Highway cops - how federal regulation of the telecommunication industry limits potential growth for the information superhighway

National Review, August 15, 1994 by Robert Stowe England

There is one superglitch to all this euphoria about universal access to cyberspace. The capital for the information superhighway has to come largely, if not entirely, from the private sector; but that capital will not be unleashed unless the regulatory straitjackets on the communications industry are dismantled. The principal barriers are the woefully outdated Communications Act of 1934, which set the rules for the AT&T monopoly on telephone service, and the 1982 consent decree by know-it-all Judge Harold Greene, at once breaking up AT&T and creating straitjackets for the regional Bell operating companies that it forced Ma Bell to toss out on their own.

Al Gore can take credit for getting Congress finally to address the deregulation of the communications industry. Unfortunately, Congress is erecting new barriers even as it tears down old ones. The voices for micromanagement are triumphing over the advocates of free markets.

Notably missing in any bill so far proposed is Gore's own proposal to add a new Title VII to the Communications Act. Title VII that would largely deregulate communications companies that offer a two-way broadband of services (not just telephone or cable-television programming alone). The unwillingness to sponsor Title VII suggests that the Administration's on-ramp to the information superhighway does not go as far as Capitol Hill.

The final House version of the Communications Act of 1994, which recently passed on a nearly unanimous vote in the House, combines a bill sponsored by arch-Luddites Edward J. Markey (D., Mass.) and Jack Fields (D., Tex.) and another sponsored by neo-Luddites Jack Brooks (D., Tex.) and John Dingell (D., Mich.). The Markey-Fields part of the bill would allow regional Bells to offer cable service in their own regions, but not without some onerous restrictions. Video programming would have to be provided through a separate subsidiary, thanks to the misguided notion that local telephone service, whose price is controlled by state authorities, could subsidize cable programming. In fact, it is local service that is being subsidized by long-distance access charges. The Dingell-Brooks part of the bill requires Bell regional companies to wait five years before applying to the FCC to offer long-distance service in their own regions.

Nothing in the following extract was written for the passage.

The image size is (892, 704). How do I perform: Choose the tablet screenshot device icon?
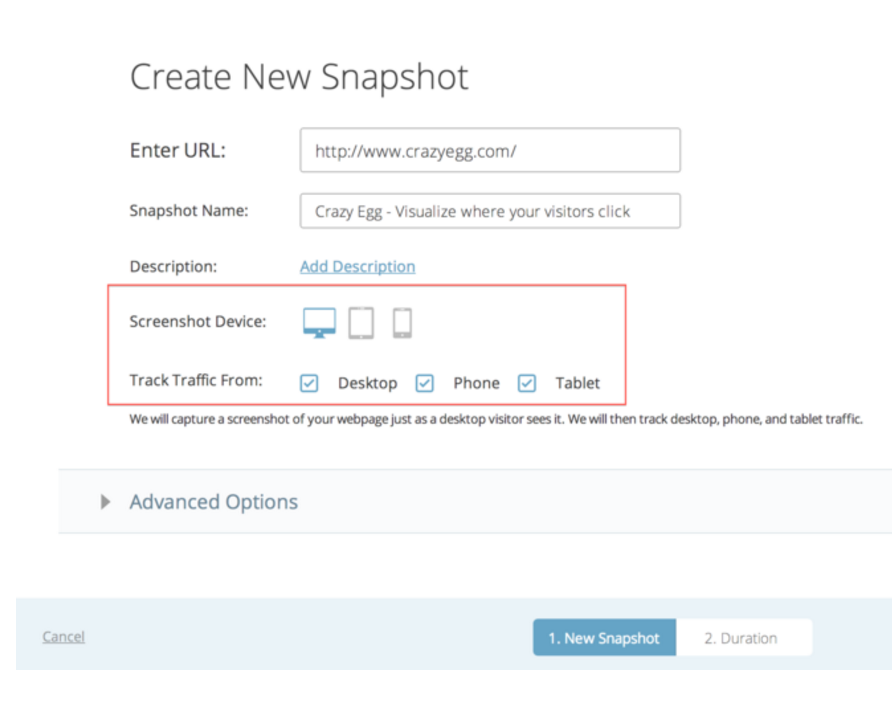click(361, 322)
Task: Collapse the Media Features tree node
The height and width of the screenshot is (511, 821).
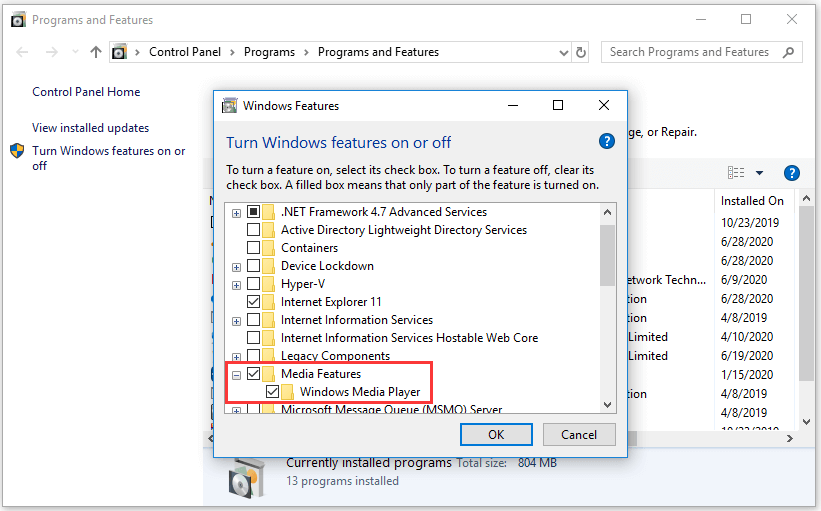Action: pos(237,374)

The Senate bill, which remains bottled up in the Commerce Committee, is sponsored by Ernest F. Hollings (D., S.C.) and John C. Danforth (R., Mo.). It would prevent local companies from providing long-distance service in their own regions until the FCC found that they actually faced competition for the provision of local-exchange services. The standard for proving that local competition exists, however, is more stringent than the one currently allowed by Judge Greene.

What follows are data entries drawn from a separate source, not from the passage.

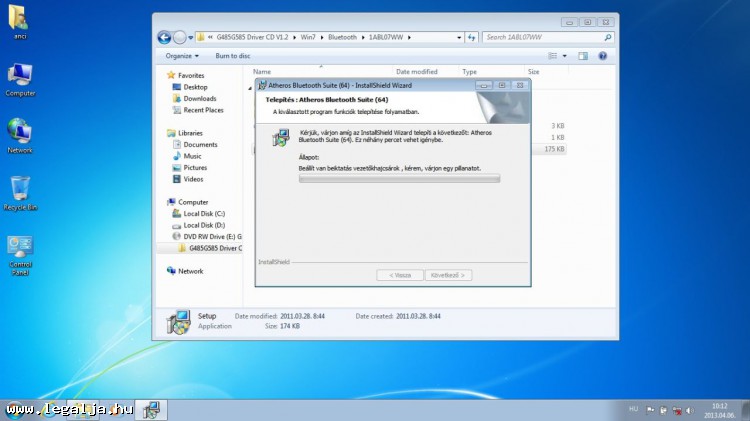Select Local Disk (C:) in sidebar
750x421 pixels.
(x=204, y=213)
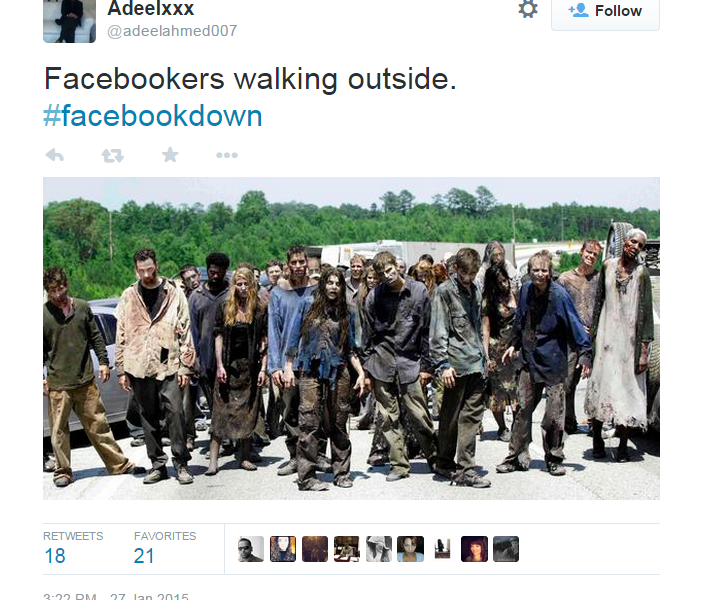
Task: Open the @adeelahmed007 handle link
Action: [172, 31]
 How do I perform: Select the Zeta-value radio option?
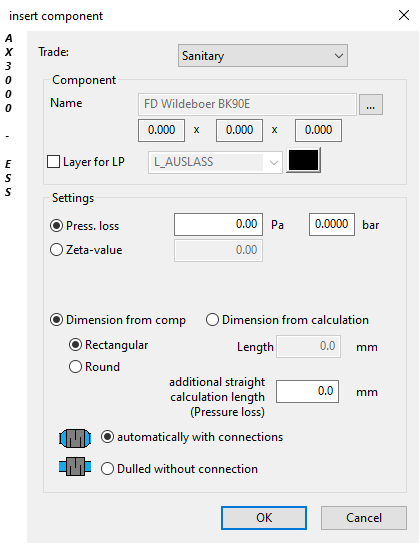pos(57,250)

There is a free-market alternative to the Hollings bill offered by Senators John B. Breaux (D., La.) and Bob Packwood (R., Ore.); it would remove all restrictions on telephone, cable, and long-distance service one year after the bill was passed. States would continue to have the right to ensure universal access for telephone service and presumably could end all subsidies if they chose to do so. This approach is simple and sensible and likely to accelerate the development of the information superhighway while preserving universal access to telephone service.

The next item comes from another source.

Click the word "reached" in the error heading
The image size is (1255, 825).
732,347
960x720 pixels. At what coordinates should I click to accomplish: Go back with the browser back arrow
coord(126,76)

Beyond the continuing restrictions on the Bell companies is the even more controversial matter of universal access to the rest of the information superhighway. "Just as every home in America is now linked to the rest of the country by a driveway that goes to a street, that goes to a highway, that goes to an interstate, we want every home and business in America to be linked by an information highway," Al Gore gushed during the 1992 campaign.

While the Hollings bill leaves this up to the states, the Markey-Fields bill establishes a new Federal-State Joint Board. This board would have the authority to recommend funding mechanisms for universal access, indicating what types of subsidies states should adopt. It would also recommend what services should be universally accessible, and could conceivably decide that the whole range of available services should be offered to every household in America.

Since the Markey-Fields bill prohibits racial discrimination and redlining and objects to anything that would impede anyone's educational and economic opportunities, it would give the Joint Board enough sway to attempt to micromanage every electronic impulse of the firms involved, including choice of technology and pricing for different neighborhoods.

While the bill also requires that a market test be applied before recommending that a particular service or technology be universally available, in practice the Joint Board could minimize this test for a host of socially redeeming reasons. Already the NAACP is demanding that Congress ensure that future information-superhighway services be accessible to low-income neighborhoods. The bidding war for new mandates has begun.